--- Task item ---
The answer must consist solely of the lines from the one with "Instruction: Click the" through the last line of the data, copied exactly, with no pictures.

--- Data records ---
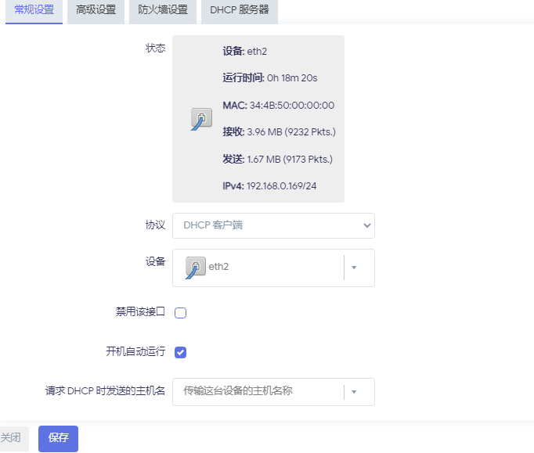Image resolution: width=534 pixels, height=453 pixels.
Task: Click the IPv4 address 192.168.0.169/24
Action: click(281, 185)
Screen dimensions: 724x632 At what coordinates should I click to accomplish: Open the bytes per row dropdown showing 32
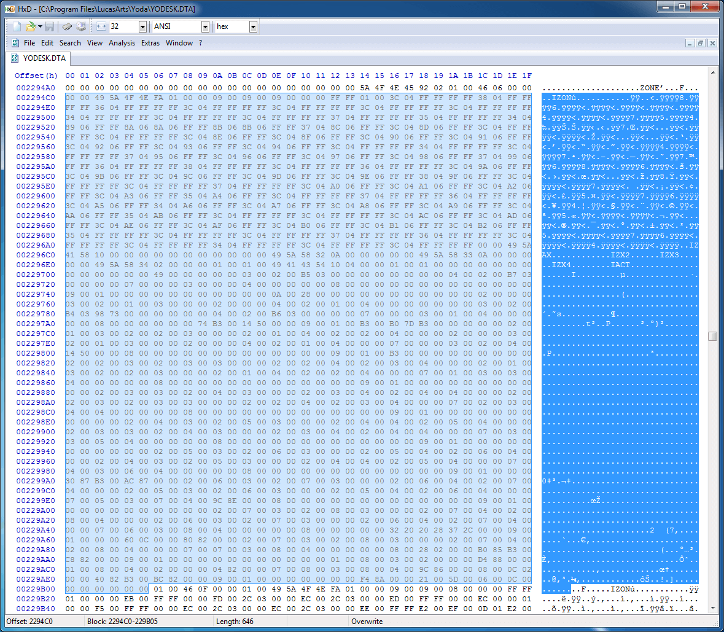pos(142,26)
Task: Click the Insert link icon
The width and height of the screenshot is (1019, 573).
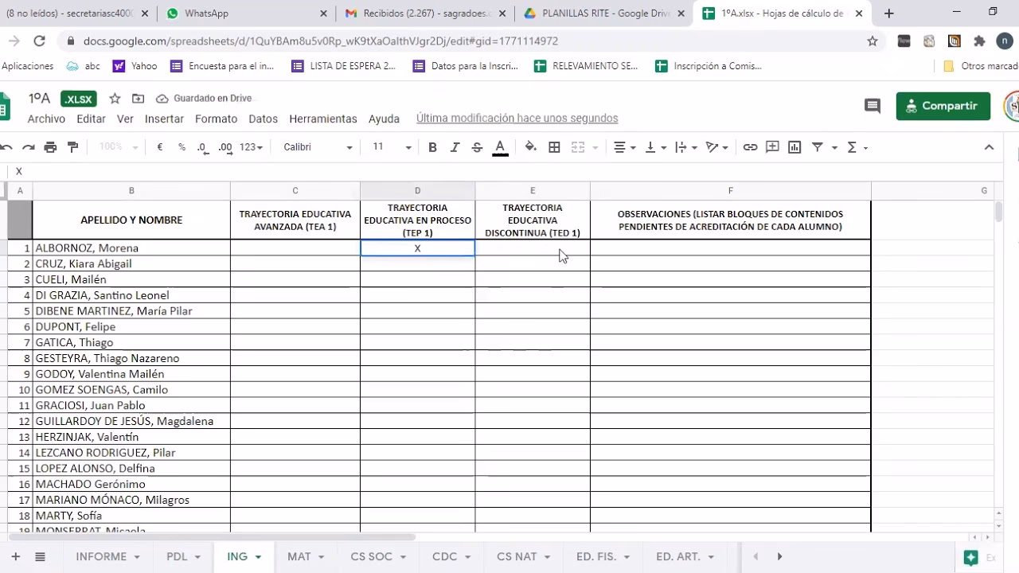Action: 748,147
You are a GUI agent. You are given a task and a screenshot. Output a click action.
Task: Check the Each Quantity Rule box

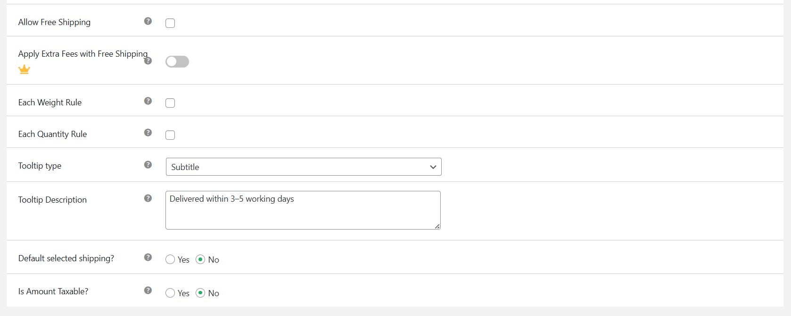(x=170, y=135)
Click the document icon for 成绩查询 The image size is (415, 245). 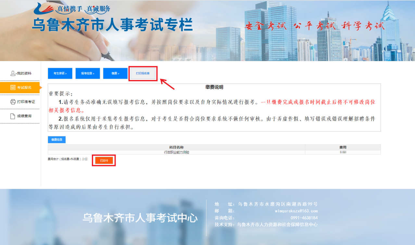13,116
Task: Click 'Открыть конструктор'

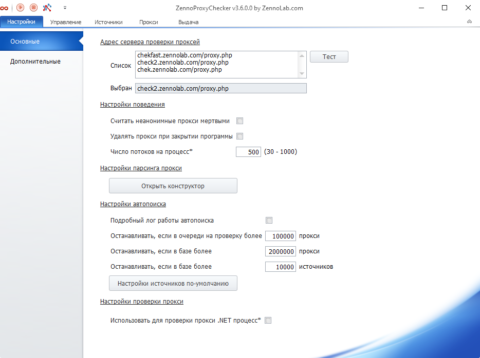Action: pyautogui.click(x=173, y=185)
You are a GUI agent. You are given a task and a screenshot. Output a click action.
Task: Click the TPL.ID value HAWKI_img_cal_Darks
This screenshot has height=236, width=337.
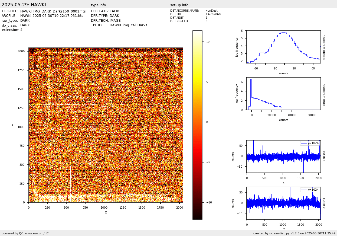coord(128,25)
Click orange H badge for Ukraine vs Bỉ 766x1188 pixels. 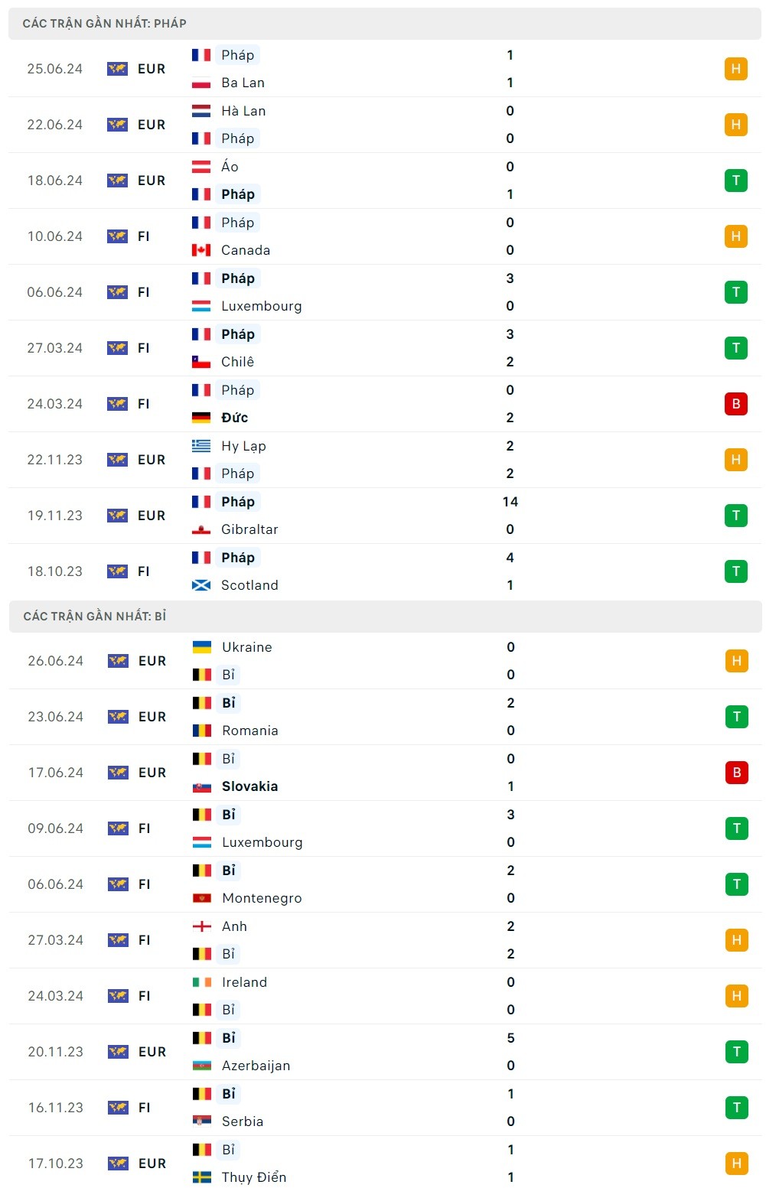(x=736, y=661)
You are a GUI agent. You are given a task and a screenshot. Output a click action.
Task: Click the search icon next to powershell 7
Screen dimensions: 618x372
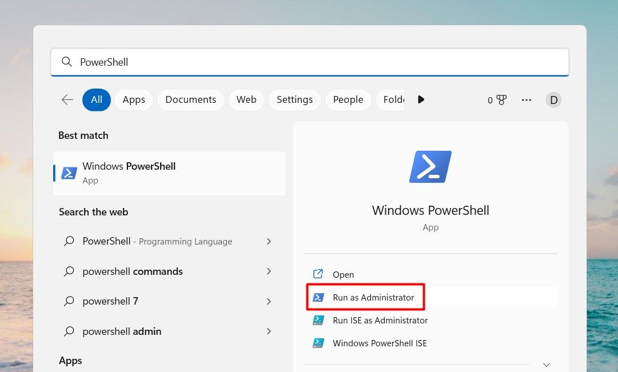[x=69, y=301]
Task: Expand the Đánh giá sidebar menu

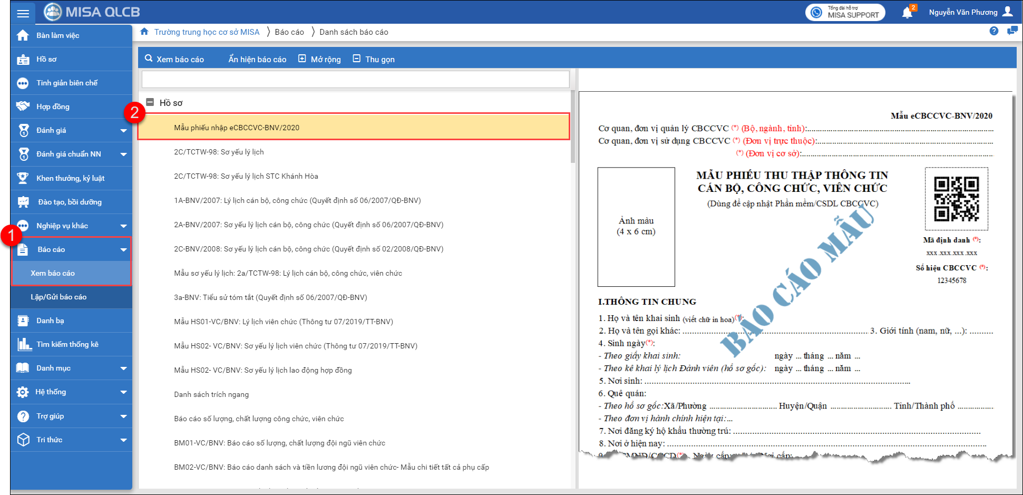Action: (123, 131)
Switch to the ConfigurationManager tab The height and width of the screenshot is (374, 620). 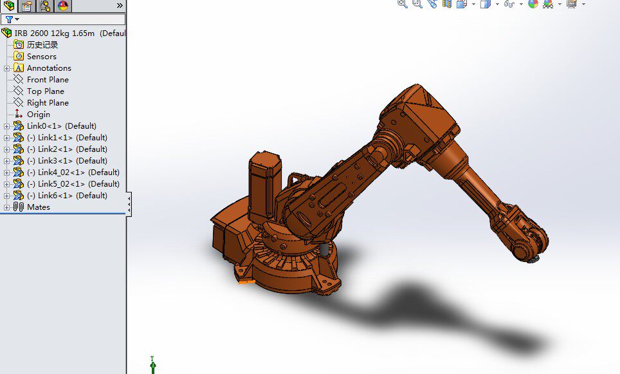(44, 6)
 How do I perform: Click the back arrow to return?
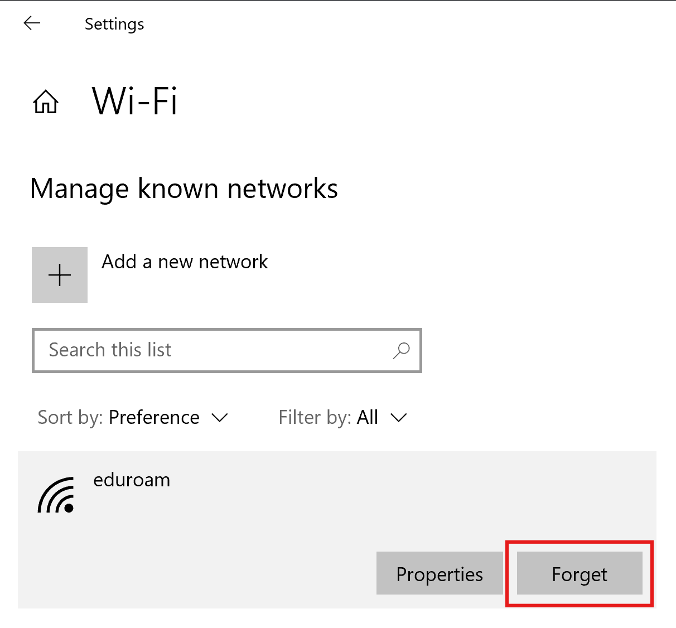click(31, 23)
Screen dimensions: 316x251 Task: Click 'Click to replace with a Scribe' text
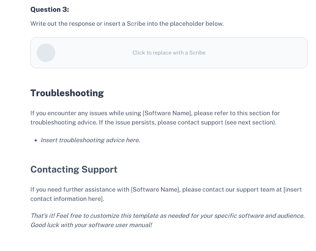pos(169,52)
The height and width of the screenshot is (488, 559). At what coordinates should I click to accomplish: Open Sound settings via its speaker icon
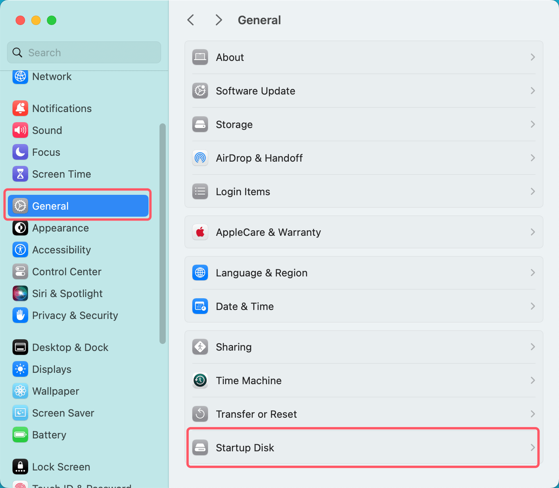20,130
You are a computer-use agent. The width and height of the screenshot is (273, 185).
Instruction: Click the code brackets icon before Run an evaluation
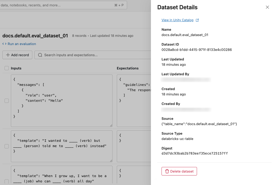5,44
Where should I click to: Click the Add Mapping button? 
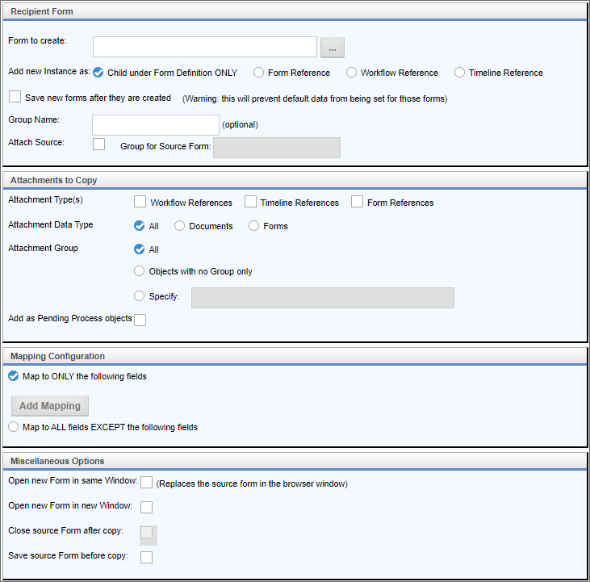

--- Completed exercise ---
Instruction: Click the code brackets icon before Run an evaluation
5,44
Where should I click to: Click the Add Mapping button? 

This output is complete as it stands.